The researchers could not analyze subgroups because the patients were very similar with regard to the severity of nocturnal oxygen desaturation, Lacasse said.
Economics enters into the picture – home oxygen therapy is second only to hospitalization as the most expensive healthcare expenditure associated with clinical care for COPD in developed countries. “The math is simple. There is enormous potential for saving money if the results of our clinical trial are applied appropriately,” said Lacasse.
William Bailey, MD, professor emeritus of pulmonary, allergy, and critical care medicine at the University of Alabama at Birmingham, agrees that the practice is overused.

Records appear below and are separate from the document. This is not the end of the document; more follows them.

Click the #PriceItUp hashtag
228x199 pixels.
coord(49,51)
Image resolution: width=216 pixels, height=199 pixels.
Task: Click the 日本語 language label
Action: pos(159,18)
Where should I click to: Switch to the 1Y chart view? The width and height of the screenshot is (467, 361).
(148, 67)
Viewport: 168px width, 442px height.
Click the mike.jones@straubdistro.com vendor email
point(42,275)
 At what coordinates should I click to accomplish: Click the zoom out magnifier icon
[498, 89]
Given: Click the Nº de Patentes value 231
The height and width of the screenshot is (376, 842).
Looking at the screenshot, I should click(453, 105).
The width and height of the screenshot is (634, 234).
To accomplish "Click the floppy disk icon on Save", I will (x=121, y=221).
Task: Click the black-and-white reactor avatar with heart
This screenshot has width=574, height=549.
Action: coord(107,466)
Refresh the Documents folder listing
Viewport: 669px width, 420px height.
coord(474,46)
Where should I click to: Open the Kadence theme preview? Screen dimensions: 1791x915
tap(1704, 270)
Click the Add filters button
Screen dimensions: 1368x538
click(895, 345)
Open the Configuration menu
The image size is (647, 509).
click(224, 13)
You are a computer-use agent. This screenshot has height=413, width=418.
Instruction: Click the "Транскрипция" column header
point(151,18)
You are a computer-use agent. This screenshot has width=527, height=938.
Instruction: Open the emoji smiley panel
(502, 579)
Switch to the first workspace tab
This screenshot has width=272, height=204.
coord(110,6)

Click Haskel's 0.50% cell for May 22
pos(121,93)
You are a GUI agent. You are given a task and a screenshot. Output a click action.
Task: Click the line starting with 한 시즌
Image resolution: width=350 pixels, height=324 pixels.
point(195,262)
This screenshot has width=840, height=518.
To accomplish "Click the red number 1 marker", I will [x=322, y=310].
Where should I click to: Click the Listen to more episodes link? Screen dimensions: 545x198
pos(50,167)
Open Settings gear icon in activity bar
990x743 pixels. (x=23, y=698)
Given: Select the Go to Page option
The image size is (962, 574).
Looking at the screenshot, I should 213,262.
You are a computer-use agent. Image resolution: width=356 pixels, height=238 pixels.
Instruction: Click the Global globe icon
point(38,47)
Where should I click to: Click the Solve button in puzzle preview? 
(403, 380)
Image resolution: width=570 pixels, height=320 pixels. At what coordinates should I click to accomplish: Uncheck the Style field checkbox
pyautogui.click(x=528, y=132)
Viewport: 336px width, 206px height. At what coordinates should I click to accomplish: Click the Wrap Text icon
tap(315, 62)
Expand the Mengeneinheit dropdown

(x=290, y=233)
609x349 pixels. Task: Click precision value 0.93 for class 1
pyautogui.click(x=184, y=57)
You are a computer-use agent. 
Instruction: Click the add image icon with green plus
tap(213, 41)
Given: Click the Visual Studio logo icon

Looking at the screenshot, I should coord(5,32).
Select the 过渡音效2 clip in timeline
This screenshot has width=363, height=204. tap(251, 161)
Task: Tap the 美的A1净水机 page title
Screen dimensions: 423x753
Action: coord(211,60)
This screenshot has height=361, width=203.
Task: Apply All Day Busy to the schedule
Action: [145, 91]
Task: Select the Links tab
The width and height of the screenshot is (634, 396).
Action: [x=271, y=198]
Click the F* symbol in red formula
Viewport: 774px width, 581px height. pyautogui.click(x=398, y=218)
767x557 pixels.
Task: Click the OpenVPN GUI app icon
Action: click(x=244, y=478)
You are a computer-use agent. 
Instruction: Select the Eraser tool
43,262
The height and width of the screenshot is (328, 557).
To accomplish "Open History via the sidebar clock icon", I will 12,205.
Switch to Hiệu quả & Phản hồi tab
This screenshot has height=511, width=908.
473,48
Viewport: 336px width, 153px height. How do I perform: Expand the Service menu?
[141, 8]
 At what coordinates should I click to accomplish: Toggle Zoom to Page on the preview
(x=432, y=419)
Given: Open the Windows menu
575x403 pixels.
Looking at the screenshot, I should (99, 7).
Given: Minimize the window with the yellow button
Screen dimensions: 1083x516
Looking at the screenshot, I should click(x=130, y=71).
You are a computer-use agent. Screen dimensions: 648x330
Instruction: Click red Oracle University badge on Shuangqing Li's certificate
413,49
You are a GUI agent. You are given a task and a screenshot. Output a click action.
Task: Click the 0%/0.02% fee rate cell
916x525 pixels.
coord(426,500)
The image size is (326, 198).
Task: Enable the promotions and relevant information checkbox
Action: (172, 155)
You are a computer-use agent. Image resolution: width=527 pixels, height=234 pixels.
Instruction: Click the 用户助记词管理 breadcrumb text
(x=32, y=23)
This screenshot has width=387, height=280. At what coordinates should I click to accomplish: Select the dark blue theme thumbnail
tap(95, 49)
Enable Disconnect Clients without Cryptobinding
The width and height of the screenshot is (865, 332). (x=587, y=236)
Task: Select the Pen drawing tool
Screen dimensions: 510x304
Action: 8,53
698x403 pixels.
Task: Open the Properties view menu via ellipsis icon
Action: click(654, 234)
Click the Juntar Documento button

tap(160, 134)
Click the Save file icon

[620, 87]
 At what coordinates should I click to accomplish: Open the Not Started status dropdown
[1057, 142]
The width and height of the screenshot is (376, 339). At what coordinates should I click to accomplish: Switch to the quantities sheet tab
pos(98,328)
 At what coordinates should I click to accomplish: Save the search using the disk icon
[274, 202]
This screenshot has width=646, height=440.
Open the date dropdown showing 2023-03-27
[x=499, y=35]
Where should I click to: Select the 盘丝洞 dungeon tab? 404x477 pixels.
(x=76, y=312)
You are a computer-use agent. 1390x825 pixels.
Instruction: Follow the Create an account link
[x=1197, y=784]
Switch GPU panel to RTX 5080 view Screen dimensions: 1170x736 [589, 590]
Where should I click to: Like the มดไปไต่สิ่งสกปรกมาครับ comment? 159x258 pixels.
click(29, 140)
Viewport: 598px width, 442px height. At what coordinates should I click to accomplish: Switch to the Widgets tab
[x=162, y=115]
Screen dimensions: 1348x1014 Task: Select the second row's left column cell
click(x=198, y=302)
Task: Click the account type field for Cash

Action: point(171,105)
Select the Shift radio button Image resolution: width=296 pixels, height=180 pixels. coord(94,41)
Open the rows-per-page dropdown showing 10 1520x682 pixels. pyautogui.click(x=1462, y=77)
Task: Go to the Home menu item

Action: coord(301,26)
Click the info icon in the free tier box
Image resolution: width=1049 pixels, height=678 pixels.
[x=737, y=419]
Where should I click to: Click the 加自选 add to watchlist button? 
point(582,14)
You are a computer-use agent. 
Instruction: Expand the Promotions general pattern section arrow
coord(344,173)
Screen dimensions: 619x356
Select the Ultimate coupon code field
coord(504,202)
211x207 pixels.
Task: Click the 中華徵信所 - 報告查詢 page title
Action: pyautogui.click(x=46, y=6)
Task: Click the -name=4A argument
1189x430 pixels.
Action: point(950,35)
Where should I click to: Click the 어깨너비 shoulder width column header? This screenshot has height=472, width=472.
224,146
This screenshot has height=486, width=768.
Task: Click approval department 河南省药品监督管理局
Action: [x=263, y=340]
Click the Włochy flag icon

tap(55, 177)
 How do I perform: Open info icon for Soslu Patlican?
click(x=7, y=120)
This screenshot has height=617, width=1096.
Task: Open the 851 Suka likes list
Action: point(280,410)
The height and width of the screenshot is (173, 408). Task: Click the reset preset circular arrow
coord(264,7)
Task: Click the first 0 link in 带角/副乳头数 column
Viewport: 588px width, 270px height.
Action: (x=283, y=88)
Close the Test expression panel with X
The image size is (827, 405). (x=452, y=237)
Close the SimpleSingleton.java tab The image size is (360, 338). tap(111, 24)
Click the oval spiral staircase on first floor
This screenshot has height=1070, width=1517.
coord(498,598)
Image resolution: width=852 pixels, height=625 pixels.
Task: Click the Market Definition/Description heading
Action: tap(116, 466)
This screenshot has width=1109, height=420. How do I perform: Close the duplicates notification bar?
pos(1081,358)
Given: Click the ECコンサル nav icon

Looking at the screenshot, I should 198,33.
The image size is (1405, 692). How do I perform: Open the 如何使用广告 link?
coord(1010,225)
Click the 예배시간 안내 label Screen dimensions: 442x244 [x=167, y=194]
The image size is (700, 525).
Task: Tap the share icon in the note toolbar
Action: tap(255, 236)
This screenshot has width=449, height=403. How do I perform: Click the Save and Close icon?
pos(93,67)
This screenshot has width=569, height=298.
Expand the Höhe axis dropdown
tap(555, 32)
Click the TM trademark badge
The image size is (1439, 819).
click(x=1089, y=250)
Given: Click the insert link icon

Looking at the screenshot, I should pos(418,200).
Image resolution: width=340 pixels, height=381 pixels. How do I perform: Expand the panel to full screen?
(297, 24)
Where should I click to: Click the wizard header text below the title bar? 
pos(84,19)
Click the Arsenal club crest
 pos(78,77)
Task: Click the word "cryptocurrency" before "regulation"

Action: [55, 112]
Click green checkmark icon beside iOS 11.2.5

“There is a built-in bias in the medical community. Most believe that anyone with lung disease benefits from oxygen. Even some of our investigators had a hard time believing the results. The study was well designed, carefully carried out, and I feel confident that the results are reliable,” he said.
Shawn P. E. Nishi, MD, director of bronchoscopy and advanced pulmonary procedures, division of pulmonary and critical care medicine, the University of Texas Medical Branch, Galveston, Texas, mentioned the study’s main limitation, which the authors readily acknowledge.
“Unfortunately, the trial had difficulty recruiting subjects, with less than half of expected enrollment achieved, and was underpowered to make any conclusions. Other studies have examined nocturnal oxygen use and have not shown a mortality benefit,” Nishi explained.
She added that the study did not evaluate use of LTOT for improving outcomes other than mortality, including quality of life, cardiovascular morbidity, depression, cognitive function, exercise capacity, and frequency of COPD exacerbations or hospitalization.
Other limitations of the study include suboptimal adherence to the therapy and interpretation of the clinical significance on the basis of a survey of Canadian pulmonologists.
This article first appeared on Medscape.com.